10 January 2011

Tucson Assassination

Some thoughts:

(1) I'm about as sympathetic as any non-crazy person to the idea of executing politicians, and even I think this was entirely wrong. I can not emphasize that enough.

(2) If one does decide to murder an agent of the state it is imperative that innocent bystanders be spared. Killing innocent people in the process makes the assassin/terrorist/revolutionary/"freedom fighter"/whatever as bad as the people he is trying to eliminate.

(3) A lot of people have been saying that it is never, ever acceptable to kill a politician. I wonder if they would actually stick to that rule, or if, like most others, they would become consequentialists when the consequences are high enough. Would you have killed members of the Politburo in order to prevent the Ukrainian famines of the 1920's? Is there no one in North Korea or Iran that you might imagine assassinating?

If assassination is never justified, is revolution? If not — for my American readers — what do you do on July 4th every year? Not celebrate, I presume. Why would revolution be okay but a much smaller-scale act be verboten? Or is revolution like religious experience — it's holy when it takes place far enough in the past, but if you claim to be talking to god/overthrowing governments now you're a nut?

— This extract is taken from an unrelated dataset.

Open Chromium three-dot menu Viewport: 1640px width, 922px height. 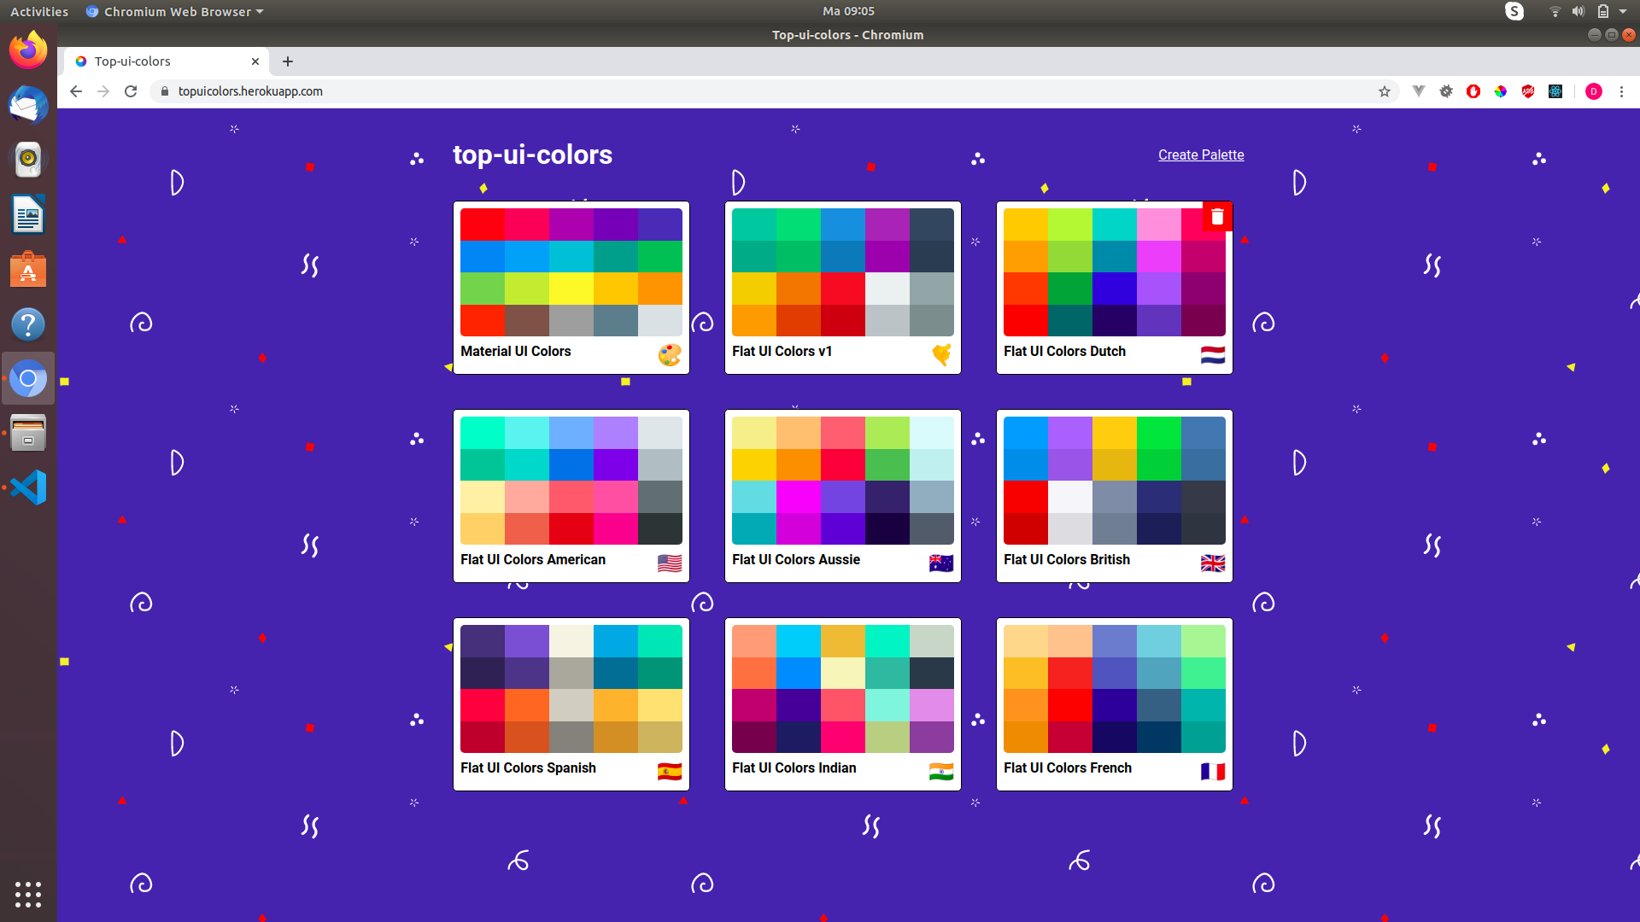tap(1621, 91)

(4) Jared Lee Loughner is pretty clearly mentally ill. I would not be so quick to put the blame on politics for his actions. The insane do not act the way they do because of some campaign posters.

(The campaign poster thing really tickles me, since target imagery has been used on congressional district maps for years by the left and right.)

(5) Responsibility does not float around in the ether. Do not blame this on "the political climate" or "the discourse" or "the rhetoric of _______." People have responsibility for their own actions. Even crazy ones.

(6) What is with assassins/terrorists and having three names? If that was not already a trend would the media be reporting Loughner's name as Jared Loughner?

(7) Thanks a lot asshole. You have now made it even more difficult to take a stand against statism without being branded as a nutjob.

(Yes, I know this effects pales to insignificance in relation to the lives lost. I am aware of that. And yet it is still a consequence we will have to live with.)

(8) I wish as many people cared when agents of the state take a citizen's life as they do when a crazy citizen attempts to take an agent of the state's. Reactions to stories like innocent O'Ryan Johnson being killed in a SWAT raid tend towrads "Oh well, mistakes happen." That is sad.

(On a lesser scale reactions to stories like this, in which a DC Metro cop beat on a woman who was mouthing off to him, tend towards "she was asking for it.")

It is as morally indefensible for the Framingham SWAT team to have killed Johnson while attempting to arrest a drug dealer as it is for Loughner to have killed a nine year old girl while gunning for a congressman. Loughner will spend his life in prison; whoever killed Johnson will probably get paid leave.

(9) As usualy, politicians and pundits' reactions to this story sicken me. They range from the general "this tragedy proves all my enemies are evil and we must do everything I already advocated doing" to the inexplicably specific, like Rep James Clyburn's (D-S.C.) assertion that this means congressmen shouldn't have to wait in line at TSA checkpoints. (Seriously, WTF?) Just once can we all please let a tragedy go to waste?

(10) Even people like me who don't tend to like congressmen want them to be holding community meetings outside grocery stores. It's too bad public meetings have just been dis-incentivized.

(11) Further evidence that terrorists doesn't need bombs. The two mail bombs sent to Maryland offices last week and did essentially no damage, other than loss of production from the disruptions. One guy with a gun has done a tragic amount of damage.

(12) Maybe this is cognitive bias, but it seems like more people have tried to assassinate the POTUS than all other federal politicians combined. (At least in recent decades.) This despite the POTUS being probably the most protected man in the Western World. Perhaps this is too logical for the sorts of wackos that assassinate people, but it seems like one would want to attack the lower hanging fruit.

I'm not saying this to be callous. I think it may tell us something about weaknesses in our security. We allocate security out of proportion to the damage that would result from a successful assassination to various figures. How well protected is the Chief Justice or the Speaker of the House in relation to the President? Is that ratio lower than the ratio of damage losing a president to losing a Speaker? I suspect yes.

(13) Four short years ago it was mostly people on the Right who were complaining about "poisonous rhetoric" and "violent discourse" and such. The more things change...

Alex Massie put it well:
But the sordid temptations of politics are such that people who argue there's little sensible connection between Hollywood "violence" and real-world violence now suddenly insist that it just takes a silly poster and plenty of over-heated rhetoric to inspire America's Top Kooks to come out of the closet, all guns blazing. And of course the reverse is also true: people happy to blame Grand Theft Auto for just about anything now insist there's no connection at all between the tone of political discourse ("Second Amendment Solutions!") and some nut taking these notions just a little bit too seriously.